Harry W. Colmery Veterans Educational Assistance Act of 2017

This bill revises education and related benefits provided to veterans, service members, dependents, and survivors.

The bill amends the Post-9/11 veterans' educational assistance program to:

remove certain time restrictions on program use; increase assistance for reservists, guardsmen, dependents, and surviving spouses and dependents; provide full eligibility for Post-9/11 Purple Heart recipients and certain reservists and guardsmen; provide an extra academic years' worth of benefits for STEM (science, technology, engineering, or mathematics) degree candidates; establish a five-year pilot program for high technology courses; restore eligibility for service members whose school closes in the middle of a semester; authorize funding to improve claims processing; permit assistance to be used at certain institutions that are not institutions of higher education; and pro-rate the housing stipend for reservists called to active duty. The bill authorizes the Edith Nurse Rogers STEM Scholarship to help veterans complete STEM degrees.

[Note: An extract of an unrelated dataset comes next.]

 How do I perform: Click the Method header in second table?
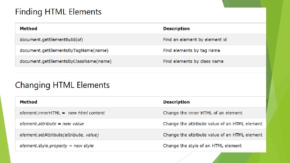click(x=28, y=102)
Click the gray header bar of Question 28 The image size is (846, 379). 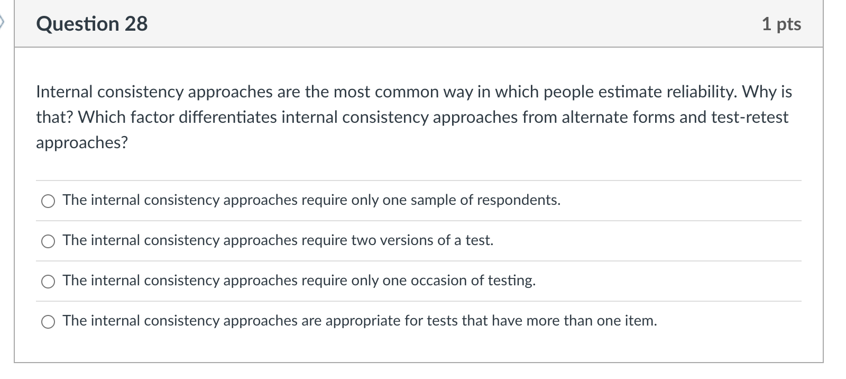coord(423,23)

The Yellow Ribbon program is extended to Fry Scholarship recipients (surviving dependents of service members who died on active duty) and certain Purple Heart recipients. (The Yellow Ribbon program helps veterans pay for higher education tuition and fee costs not covered by the Post-9/11 program.)

The bill: (1) extends the Advisory Committee on Education, (2) increases survivors' and dependents' educational assistance, and (3) extends funding for state educational program approving agencies.

The bill provides statutory authority for the VetSuccess on Campus program, which provides veterans with on-campus educational and vocational counseling.

The Department of Veterans Affairs shall make a new determination regarding each denied veteran's claim for disability compensation in connection with full-body exposure to mustard gas or Lewisite at specified locations during World War II and resolve reasonable doubt in favor of the veteran.

For more detailed information, see Congressional Research Service Report R45205, Harry W. Colmery Veterans Educational Assistance Act of 2017 (P.L. 115-48).